All lines from the one that has "Instruction: Click the owner" onward to the end of the records below are to be returned exactly; pictures are to be skipped.

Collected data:
=== Section Start ===
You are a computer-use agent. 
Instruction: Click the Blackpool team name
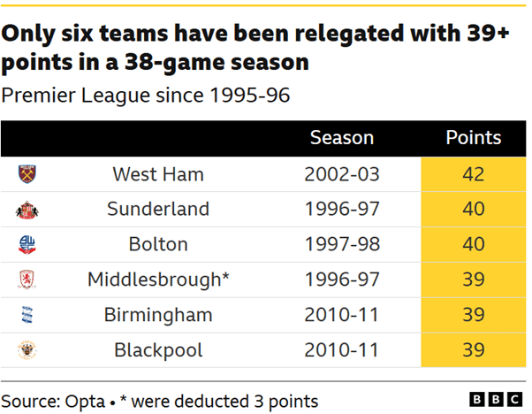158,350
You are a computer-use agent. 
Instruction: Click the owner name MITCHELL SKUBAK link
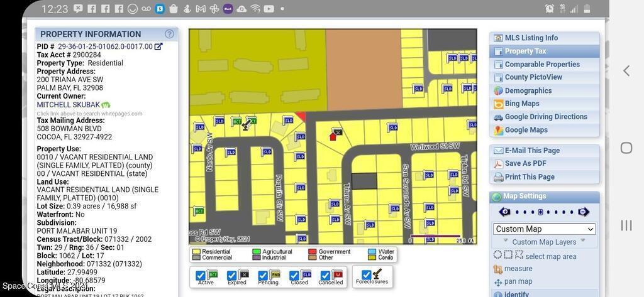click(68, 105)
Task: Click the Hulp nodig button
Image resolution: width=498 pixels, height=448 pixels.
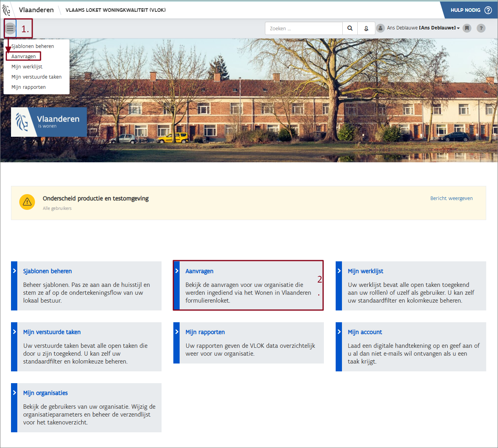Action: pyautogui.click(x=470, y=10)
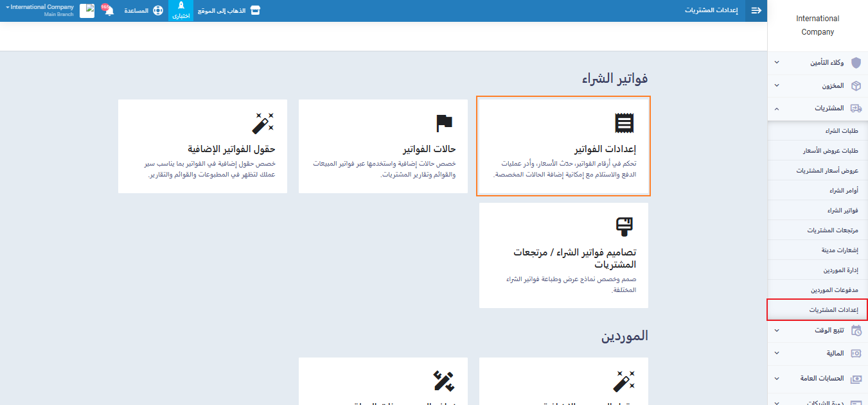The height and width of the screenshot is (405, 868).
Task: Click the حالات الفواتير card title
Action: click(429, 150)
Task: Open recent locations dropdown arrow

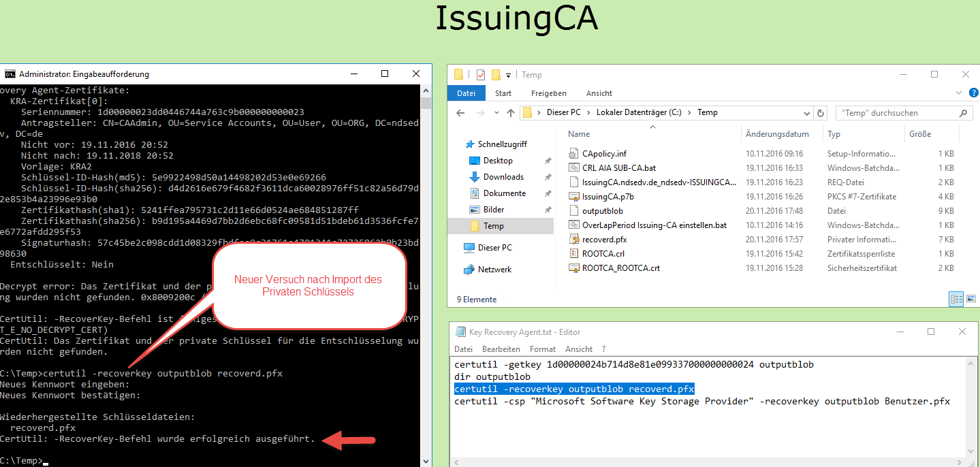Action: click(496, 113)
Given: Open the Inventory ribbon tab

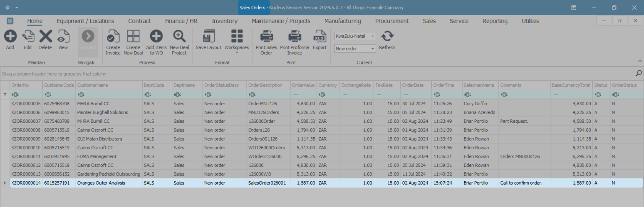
=== Section End ===
Written solution:
Instruction: Click the owner name MITCHELL SKUBAK link
click(68, 105)
Task: Click the Hulp nodig button
Image resolution: width=498 pixels, height=448 pixels.
Action: pyautogui.click(x=470, y=10)
The height and width of the screenshot is (405, 868).
Task: Click the حالات الفواتير card title
Action: click(429, 150)
Task: Open recent locations dropdown arrow

Action: click(496, 113)
Given: Open the Inventory ribbon tab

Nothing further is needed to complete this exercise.